April Fool’s Day is an important date for reporting on the meat ax cuts to federal spending resulting from the 2011 sequestration deal that President Obama proposed in the belief no one would let it actually happen. The sequestration technically began March 1, but many federal employees are covered by agreements requiring 30 days’ notice before furloughs and layoffs, making April 1 a key date, as will be the days and weeks ahead.
You would not know that, however, from reading the news columns of three of the Big Five newspapers over the weekend. By my searching, the Los Angeles Times, The New York Times, and USA Today offered no news coverage of sequestration-related furloughs going into effect (though the LA Times did run this online map Monday showing federal contracts and salaries as a percent of each state’s economy, giving a vague sense of how the budget cuts would be apportioned).
The Washington Post, for its part, gave prominent page-one treatment Monday to how meat inspection was spared from cuts in an informing piece by David A. Farenthold and Lisa Rein that made a powerful point about politics, if not sound policy. Wrote Farenthold and Rein:
There’s a story there, about how power and lobbying can still make money appear in Washington, even in this age of austerity. It started with sharp political theater. Agriculture Secretary Tom Vilsack insisted that the sequester would force him to shut down all U.S. meat production on at least 11 days.
The inspectors union didn’t believe that. Neither did many in the powerful meat lobby. But they were too worried not to help Vilsack anyway. After an extensive campaign, the Senate gave Vilsack the money.
So the sequester can be hacked. Now, other interest groups are waiting: police officers, airport executives, Border Patrol agents. The question is: Can it be hacked again?
Government Executive Magazine provided one answer to that question on Friday. Eric Katz reported that the border agents union was told that “its members would not face furloughs, but the details are still being negotiated and nothing is final” because of “a stopgap spending bill President Obama signed into law Tuesday. The continuing resolution kept the across-the-board cuts in place, but provided extra funding to the Homeland Security Department—CBP’s parent agency—to ease the impact on border security.”
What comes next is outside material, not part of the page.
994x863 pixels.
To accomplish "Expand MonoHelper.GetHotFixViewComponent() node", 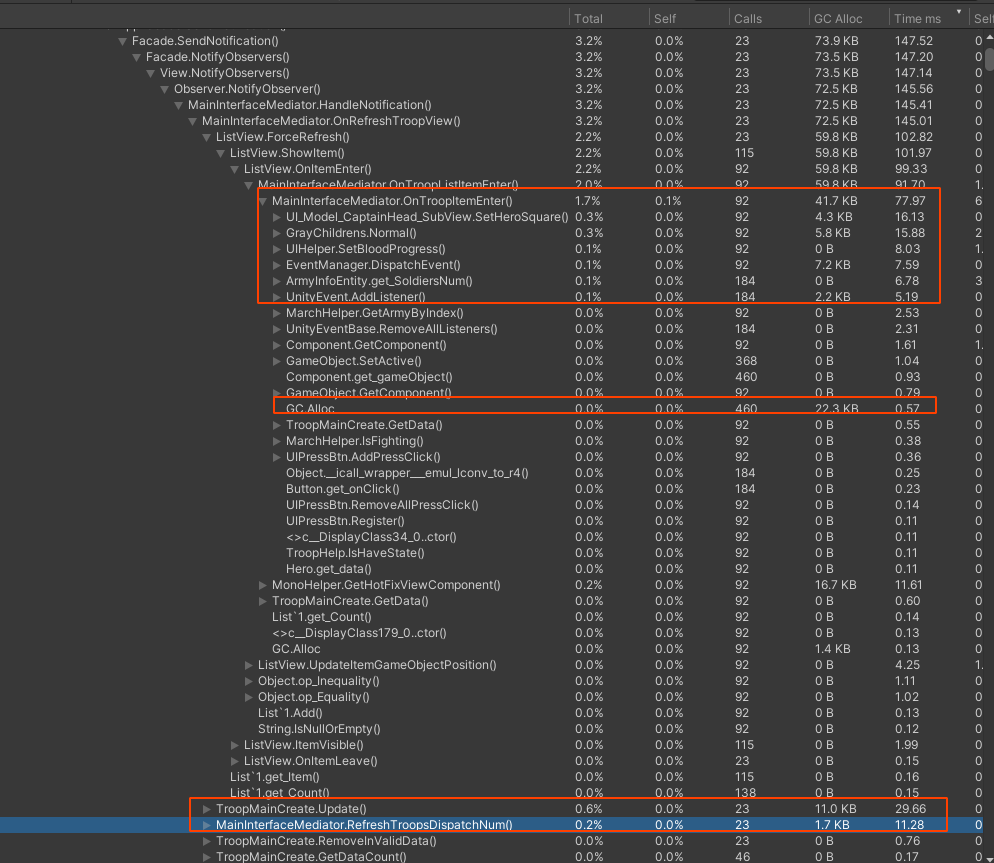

As for The Wall Street Journal, it ran a piece on A5 Monday about the effects of budget cuts in Baltimore, one of the poorest and most troubled cities in America. Reporter Elizabeth Williamson, in Monday morning’s print edition, began with this lede:
The sequester, the series of federal budget cuts that went into effect March 1, remains for many in this city a theoretical concept.
But just a few lines later, Williamson reported that the cuts were very real indeed. The Y of Central Maryland’s Head Start, a federally funded program to help poor children get a shot at success in grammar school, had its funding cut $250,000 or 5 percent, according to John Hoey, the agency’s president. The Y, Williamson wrote:
has cut unfilled positions and is thinking about asking teachers to help serve lunch or double as bus attendants. In the past, Baltimore County’s wealthy residents have donated funds to help fill gaps in federal funding, and he hopes that will happen again. “The sky won’t fall,” Mr. Hoey said.
Imagine if Senators and Representatives had to make their own photocopies or just personally sign all the letters they mail using their franking privilege? More work for the same pay is not a “theoretical” concept. Nor is reliance on donations rather than funding for vulnerable children.
Then there is the effect on the FBI, per Williamson:
the Baltimore FBI office’s staff of 400—who cover Maryland and Delaware—remain on the job but somewhat in the dark about coming furloughs. “As far as I know, it’s every employee [and] one day off per pay period,” said FBI spokesman Richard Wolf of furloughs expected in May. “And when I say we’ve been told that, I don’t know if I’ve officially been told that.”
Telling readers that FBI agents and staff will take off one day per period would be meaningful if they knew that the period is two weeks, meaning a 10 percent reduction. That’s the equivalent of laying off 40 of those 400 FBI agents—far from a “theoretical” effect on criminal, terrorist and background investigations.
Contrast the Journal’s self-contradictory “theoretical” assessment to that of Tony Marrero in the Tampa Bay Times (née St. Petersburg Times). “Head Start staffers will forgo retirement money to maintain services,” read the headline on Marrero’s Saturday morning report.
After interviewing Heidi Rand, who runs the local Head Start, Marrero wrote:
Stopping retirement contributions will cover almost half of the shortfall.
Rand considered cutting full-time employees to 35 hours a week, with three of those hours lost by closing the program early on Fridays. But that would have hurt client families, Rand said, and Head Start staffers said they would rather lose retirement money than take-home pay.
“So many of them are living paycheck to paycheck, they see it as the lesser of two evils,” she said.
To help cover the rest of the deficit, Rand is eliminating staff training and reducing contracted cleaning service from three days a week to two. Employees will have to pick up the slack.
So Head Start workers, who typically earn less than median wage, will have less income in their old age—also not a “theoretical” cut and one that may add to taxpayer burdens when those Head Start staffers are too old to work.